--- Listed records ---

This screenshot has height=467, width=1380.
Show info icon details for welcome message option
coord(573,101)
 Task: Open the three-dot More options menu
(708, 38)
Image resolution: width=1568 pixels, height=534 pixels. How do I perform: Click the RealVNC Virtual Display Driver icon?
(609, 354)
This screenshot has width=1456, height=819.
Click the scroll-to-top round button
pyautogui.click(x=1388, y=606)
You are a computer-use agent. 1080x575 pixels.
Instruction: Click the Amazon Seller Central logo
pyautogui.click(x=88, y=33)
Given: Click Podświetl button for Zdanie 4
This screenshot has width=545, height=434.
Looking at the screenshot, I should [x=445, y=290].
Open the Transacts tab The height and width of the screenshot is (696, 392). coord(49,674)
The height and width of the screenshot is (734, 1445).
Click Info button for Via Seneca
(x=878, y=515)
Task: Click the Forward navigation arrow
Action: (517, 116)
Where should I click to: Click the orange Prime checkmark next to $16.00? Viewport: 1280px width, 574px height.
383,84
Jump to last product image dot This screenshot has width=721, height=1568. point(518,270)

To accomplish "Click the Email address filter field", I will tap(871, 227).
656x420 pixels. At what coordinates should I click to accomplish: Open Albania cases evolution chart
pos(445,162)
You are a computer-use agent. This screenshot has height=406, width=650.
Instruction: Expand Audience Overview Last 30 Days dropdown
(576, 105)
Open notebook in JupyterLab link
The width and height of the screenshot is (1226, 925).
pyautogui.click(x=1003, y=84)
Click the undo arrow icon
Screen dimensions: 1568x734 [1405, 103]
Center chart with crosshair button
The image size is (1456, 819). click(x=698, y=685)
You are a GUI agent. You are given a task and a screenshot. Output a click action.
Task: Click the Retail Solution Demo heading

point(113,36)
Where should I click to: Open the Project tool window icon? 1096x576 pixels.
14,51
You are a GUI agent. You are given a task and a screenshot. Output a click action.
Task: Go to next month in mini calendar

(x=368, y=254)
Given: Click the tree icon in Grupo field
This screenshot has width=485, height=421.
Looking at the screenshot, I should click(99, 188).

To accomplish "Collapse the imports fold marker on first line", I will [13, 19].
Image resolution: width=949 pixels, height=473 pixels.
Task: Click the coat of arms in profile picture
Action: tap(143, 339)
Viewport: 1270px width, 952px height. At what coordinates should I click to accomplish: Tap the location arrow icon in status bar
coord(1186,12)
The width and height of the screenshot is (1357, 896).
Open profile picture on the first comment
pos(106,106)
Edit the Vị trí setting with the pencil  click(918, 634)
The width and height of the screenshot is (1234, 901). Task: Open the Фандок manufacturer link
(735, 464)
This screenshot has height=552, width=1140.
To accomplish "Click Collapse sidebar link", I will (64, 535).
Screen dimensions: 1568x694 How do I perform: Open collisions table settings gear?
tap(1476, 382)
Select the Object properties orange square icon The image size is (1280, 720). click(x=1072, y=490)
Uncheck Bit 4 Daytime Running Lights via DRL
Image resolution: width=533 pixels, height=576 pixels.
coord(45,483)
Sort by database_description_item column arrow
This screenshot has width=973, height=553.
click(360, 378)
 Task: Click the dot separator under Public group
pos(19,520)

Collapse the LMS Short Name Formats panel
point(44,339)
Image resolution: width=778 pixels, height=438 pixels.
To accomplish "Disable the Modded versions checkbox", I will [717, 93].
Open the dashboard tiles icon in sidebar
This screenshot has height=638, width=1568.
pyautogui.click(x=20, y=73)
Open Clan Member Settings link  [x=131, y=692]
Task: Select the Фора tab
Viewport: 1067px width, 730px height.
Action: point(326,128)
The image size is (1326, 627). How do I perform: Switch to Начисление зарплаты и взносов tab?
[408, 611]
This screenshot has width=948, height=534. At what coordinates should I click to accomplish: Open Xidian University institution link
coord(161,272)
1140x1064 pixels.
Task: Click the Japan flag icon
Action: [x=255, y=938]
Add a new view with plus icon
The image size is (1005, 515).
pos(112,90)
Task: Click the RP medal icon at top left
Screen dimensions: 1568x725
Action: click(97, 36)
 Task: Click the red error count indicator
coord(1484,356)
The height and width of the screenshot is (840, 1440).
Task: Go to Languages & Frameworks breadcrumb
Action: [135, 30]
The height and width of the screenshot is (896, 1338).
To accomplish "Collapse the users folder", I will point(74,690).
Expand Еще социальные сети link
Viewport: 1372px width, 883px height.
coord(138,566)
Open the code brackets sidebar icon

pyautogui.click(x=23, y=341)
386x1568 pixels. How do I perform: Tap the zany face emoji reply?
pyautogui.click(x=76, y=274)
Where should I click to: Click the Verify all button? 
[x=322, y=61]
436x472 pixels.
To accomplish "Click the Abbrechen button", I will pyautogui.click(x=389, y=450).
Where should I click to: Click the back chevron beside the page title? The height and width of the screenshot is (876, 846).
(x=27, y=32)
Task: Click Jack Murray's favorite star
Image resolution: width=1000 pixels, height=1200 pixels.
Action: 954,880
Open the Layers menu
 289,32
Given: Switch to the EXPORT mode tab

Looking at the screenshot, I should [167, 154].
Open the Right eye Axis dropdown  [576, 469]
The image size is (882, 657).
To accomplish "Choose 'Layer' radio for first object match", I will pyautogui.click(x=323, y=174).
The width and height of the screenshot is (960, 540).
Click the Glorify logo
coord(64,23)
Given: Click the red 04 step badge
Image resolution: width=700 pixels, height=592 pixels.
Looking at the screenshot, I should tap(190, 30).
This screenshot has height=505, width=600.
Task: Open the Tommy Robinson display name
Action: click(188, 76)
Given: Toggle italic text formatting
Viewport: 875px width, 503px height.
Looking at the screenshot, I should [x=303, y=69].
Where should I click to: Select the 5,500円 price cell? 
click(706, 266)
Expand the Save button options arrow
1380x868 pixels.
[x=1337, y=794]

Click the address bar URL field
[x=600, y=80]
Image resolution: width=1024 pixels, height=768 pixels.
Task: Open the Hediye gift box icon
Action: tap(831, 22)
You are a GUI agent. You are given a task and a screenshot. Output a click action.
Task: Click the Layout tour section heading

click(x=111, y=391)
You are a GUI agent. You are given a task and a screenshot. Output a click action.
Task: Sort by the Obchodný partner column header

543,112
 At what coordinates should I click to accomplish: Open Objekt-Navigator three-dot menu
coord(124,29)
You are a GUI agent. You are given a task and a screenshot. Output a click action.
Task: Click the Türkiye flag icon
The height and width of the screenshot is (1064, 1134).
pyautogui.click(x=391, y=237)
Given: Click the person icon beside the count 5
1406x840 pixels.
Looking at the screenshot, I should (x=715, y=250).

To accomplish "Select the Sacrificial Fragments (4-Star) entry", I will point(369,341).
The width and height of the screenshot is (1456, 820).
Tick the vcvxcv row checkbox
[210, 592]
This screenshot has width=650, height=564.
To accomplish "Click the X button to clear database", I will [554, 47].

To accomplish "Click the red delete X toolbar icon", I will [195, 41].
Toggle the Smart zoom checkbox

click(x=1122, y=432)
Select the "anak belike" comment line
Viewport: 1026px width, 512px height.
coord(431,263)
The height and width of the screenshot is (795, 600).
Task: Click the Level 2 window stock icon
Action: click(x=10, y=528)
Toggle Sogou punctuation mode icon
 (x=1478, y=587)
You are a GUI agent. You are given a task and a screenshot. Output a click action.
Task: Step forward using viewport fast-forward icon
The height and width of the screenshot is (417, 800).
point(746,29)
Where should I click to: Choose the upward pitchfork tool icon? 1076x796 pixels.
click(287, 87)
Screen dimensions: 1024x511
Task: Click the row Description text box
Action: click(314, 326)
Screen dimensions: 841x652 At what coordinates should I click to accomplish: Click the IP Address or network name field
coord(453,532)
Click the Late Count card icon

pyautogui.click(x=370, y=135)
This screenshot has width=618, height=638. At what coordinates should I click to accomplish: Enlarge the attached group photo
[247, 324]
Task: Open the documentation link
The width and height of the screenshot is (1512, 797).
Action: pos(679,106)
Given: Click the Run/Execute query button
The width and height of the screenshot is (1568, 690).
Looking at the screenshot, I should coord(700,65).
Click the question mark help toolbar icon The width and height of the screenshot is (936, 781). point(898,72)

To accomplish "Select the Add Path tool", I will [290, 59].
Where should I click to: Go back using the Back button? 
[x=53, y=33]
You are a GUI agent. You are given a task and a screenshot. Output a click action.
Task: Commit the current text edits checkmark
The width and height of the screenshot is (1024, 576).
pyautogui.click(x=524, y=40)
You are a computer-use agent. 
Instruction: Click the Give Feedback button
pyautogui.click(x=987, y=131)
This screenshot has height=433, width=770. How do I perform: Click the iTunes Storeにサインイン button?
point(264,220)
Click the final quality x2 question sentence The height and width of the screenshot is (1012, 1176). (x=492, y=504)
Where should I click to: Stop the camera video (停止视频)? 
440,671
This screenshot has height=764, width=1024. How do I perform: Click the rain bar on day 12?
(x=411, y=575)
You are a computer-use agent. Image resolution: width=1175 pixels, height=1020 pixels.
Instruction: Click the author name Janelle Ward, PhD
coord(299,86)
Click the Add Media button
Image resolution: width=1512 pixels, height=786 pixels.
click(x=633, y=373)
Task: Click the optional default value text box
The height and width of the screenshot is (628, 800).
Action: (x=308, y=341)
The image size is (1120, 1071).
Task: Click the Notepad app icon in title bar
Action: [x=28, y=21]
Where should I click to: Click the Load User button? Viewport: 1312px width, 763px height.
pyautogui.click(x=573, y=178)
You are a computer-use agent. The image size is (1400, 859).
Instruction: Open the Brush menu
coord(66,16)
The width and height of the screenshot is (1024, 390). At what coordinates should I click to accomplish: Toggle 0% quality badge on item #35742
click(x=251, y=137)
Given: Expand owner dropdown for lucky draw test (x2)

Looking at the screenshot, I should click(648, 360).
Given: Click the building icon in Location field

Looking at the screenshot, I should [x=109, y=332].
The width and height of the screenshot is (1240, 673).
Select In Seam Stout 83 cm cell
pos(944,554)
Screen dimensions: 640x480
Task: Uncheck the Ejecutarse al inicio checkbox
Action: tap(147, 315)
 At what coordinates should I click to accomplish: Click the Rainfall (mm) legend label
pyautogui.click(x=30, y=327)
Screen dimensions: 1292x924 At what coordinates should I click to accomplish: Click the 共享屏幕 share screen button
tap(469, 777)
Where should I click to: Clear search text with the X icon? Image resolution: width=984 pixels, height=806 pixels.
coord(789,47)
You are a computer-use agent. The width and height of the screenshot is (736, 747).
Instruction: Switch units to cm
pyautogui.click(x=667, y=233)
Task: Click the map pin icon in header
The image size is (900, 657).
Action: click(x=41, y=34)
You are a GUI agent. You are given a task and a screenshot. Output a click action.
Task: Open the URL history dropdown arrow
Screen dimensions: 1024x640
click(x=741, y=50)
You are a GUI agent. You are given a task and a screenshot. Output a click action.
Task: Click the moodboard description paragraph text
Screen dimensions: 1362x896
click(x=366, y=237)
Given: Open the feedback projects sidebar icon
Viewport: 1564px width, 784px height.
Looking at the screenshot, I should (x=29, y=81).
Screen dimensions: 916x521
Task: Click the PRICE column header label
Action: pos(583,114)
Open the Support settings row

---

About this exercise: All lines in the records that contain "computer" are to be copied and returned.

Task output:
You are a computer-use agent. 1080x575 pixels.
You are a computer-use agent. This screenshot has height=406, width=650.
You are a computer-use agent. 
You are a computer-use agent. Image resolution: width=1175 pixels, height=1020 pixels.
You are a computer-use agent. The image size is (1400, 859).
You are a computer-use agent. The width and height of the screenshot is (736, 747).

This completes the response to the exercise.